# 지시 및 요구사항
아래 자료에서 단어 "agent"를 포함한 줄만 걸러 내어 한 줄도 빠짐없이 옮겨 적으세요. 대소문자는 구분합니다.
══ 원본 데이터 ══
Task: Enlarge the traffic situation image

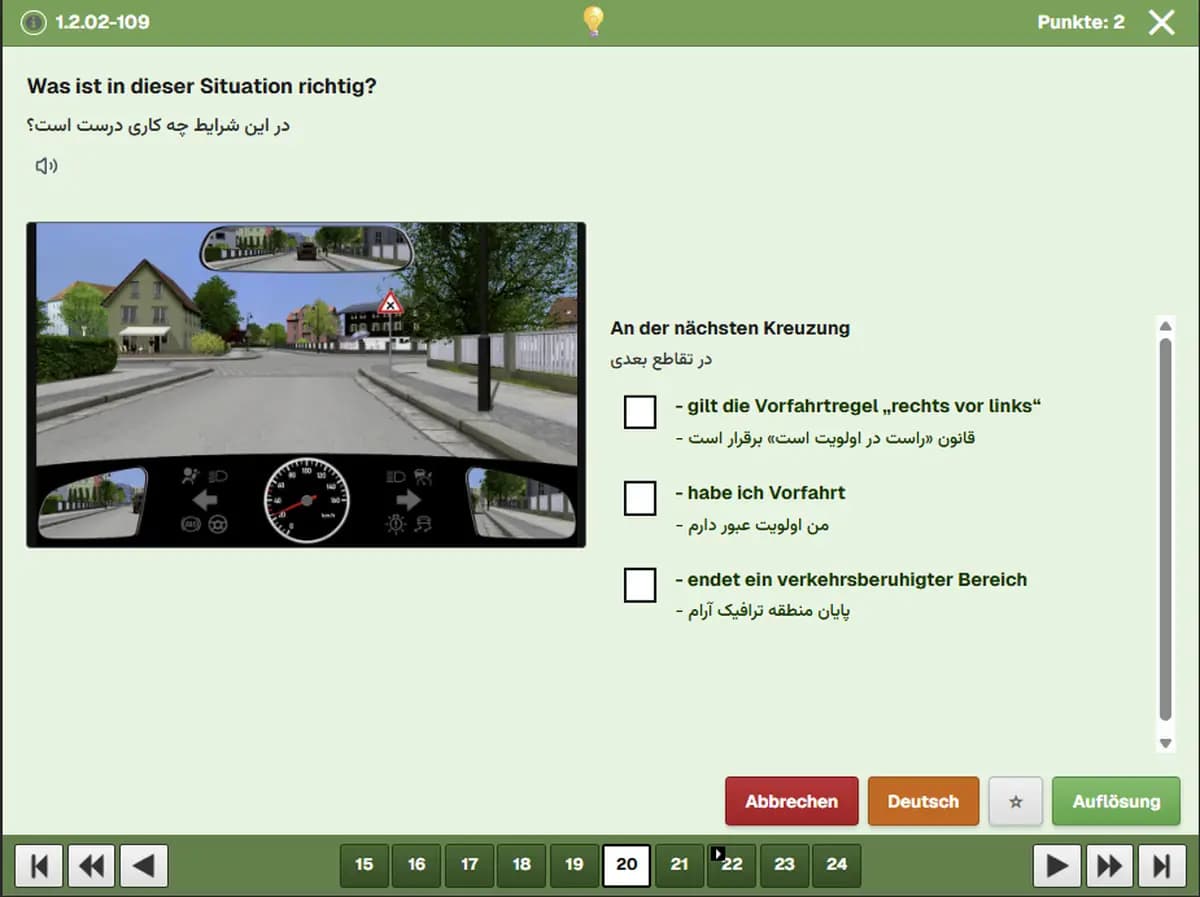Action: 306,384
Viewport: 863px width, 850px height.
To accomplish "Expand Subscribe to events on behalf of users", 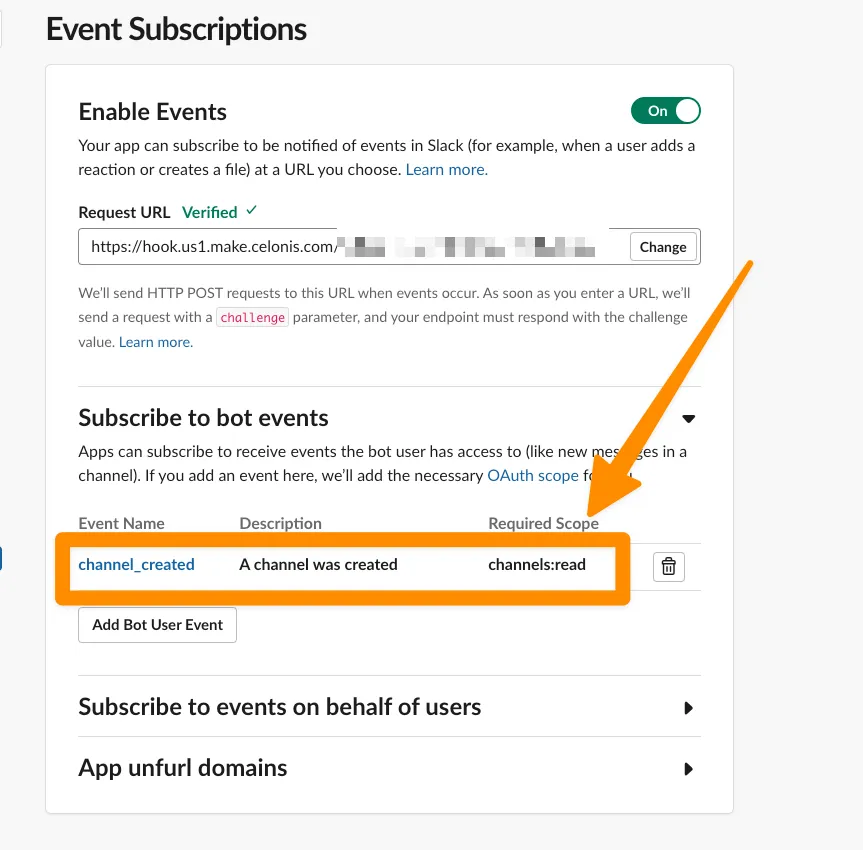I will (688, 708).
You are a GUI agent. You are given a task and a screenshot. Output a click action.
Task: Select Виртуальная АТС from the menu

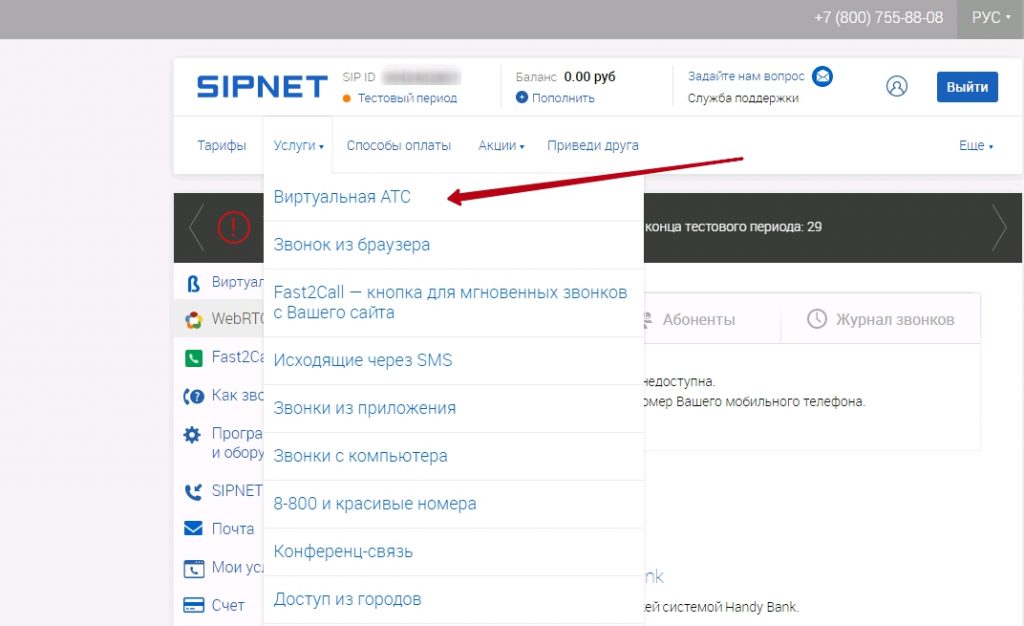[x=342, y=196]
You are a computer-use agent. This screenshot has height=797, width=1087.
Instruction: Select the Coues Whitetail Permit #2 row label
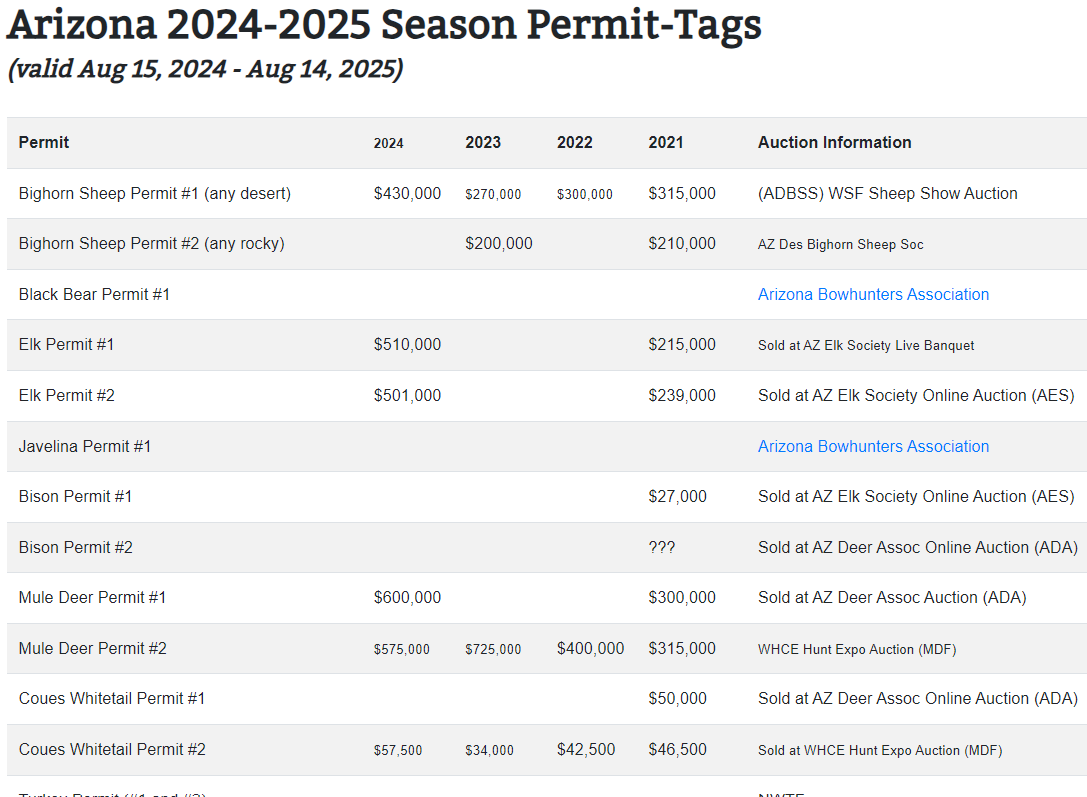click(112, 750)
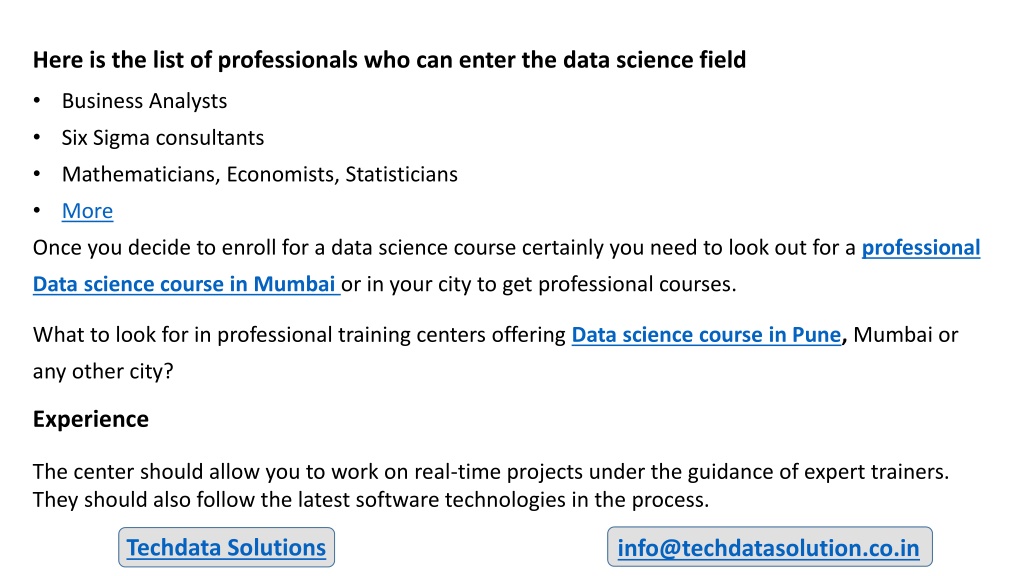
═══
# 과제 답안
You are a GUI agent. You are given a task and a screenshot. Output a click action.
You are a computer-use agent. This screenshot has height=797, width=1087.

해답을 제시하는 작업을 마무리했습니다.